◆ **WRITTEN REQUEST**
Reproduce each of the following items word for word, keeping every line unchanged.

◆ **ITEMS**

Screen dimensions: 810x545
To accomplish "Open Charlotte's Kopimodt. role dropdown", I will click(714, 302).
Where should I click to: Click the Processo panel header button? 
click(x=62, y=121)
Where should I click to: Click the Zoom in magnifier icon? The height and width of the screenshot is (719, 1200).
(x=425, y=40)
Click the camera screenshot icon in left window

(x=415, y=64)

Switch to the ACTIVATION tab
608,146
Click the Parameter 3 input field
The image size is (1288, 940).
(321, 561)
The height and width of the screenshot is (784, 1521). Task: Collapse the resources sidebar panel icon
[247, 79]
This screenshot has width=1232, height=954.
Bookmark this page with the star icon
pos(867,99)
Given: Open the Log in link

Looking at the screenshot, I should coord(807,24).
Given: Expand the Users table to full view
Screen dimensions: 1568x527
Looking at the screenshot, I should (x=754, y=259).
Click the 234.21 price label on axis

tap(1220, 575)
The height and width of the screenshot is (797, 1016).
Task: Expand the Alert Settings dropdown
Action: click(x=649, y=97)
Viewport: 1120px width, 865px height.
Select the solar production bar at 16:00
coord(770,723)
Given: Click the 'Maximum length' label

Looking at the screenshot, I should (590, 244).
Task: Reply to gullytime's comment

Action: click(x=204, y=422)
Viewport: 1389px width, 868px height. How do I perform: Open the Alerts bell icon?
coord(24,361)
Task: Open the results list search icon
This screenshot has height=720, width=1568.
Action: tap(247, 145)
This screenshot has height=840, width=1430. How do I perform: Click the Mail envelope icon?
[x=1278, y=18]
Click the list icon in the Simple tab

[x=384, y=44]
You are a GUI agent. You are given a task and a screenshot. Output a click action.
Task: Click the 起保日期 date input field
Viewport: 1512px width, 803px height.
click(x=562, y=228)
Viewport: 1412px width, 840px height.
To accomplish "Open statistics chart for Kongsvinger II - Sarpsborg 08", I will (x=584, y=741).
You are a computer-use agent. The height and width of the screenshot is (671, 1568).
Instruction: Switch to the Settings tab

◆ **EXERCISE OUTPUT**
Screen dimensions: 810x545
To accomplish "Open Charlotte's Kopimodt. role dropdown", I will click(714, 302).
Where should I click to: Click the Processo panel header button? 
click(x=62, y=121)
Where should I click to: Click the Zoom in magnifier icon? The height and width of the screenshot is (719, 1200).
(x=425, y=40)
Click the camera screenshot icon in left window

(x=415, y=64)

Switch to the ACTIVATION tab
608,146
Click the Parameter 3 input field
The image size is (1288, 940).
(321, 561)
The height and width of the screenshot is (784, 1521). Task: Collapse the resources sidebar panel icon
[247, 79]
This screenshot has width=1232, height=954.
Bookmark this page with the star icon
pos(867,99)
Given: Open the Log in link

Looking at the screenshot, I should coord(807,24).
Given: Expand the Users table to full view
Screen dimensions: 1568x527
Looking at the screenshot, I should (x=754, y=259).
Click the 234.21 price label on axis

tap(1220, 575)
The height and width of the screenshot is (797, 1016).
Task: Expand the Alert Settings dropdown
Action: click(x=649, y=97)
Viewport: 1120px width, 865px height.
Select the solar production bar at 16:00
coord(770,723)
Given: Click the 'Maximum length' label

Looking at the screenshot, I should (590, 244).
Task: Reply to gullytime's comment

Action: click(x=204, y=422)
Viewport: 1389px width, 868px height. How do I perform: Open the Alerts bell icon?
coord(24,361)
Task: Open the results list search icon
This screenshot has height=720, width=1568.
Action: tap(247, 145)
This screenshot has height=840, width=1430. How do I perform: Click the Mail envelope icon?
[x=1278, y=18]
Click the list icon in the Simple tab

[x=384, y=44]
You are a GUI agent. You are given a task and a screenshot. Output a click action.
Task: Click the 起保日期 date input field
Viewport: 1512px width, 803px height.
click(x=562, y=228)
Viewport: 1412px width, 840px height.
To accomplish "Open statistics chart for Kongsvinger II - Sarpsborg 08", I will (x=584, y=741).
You are a computer-use agent. The height and width of the screenshot is (671, 1568).
Instruction: Switch to the Settings tab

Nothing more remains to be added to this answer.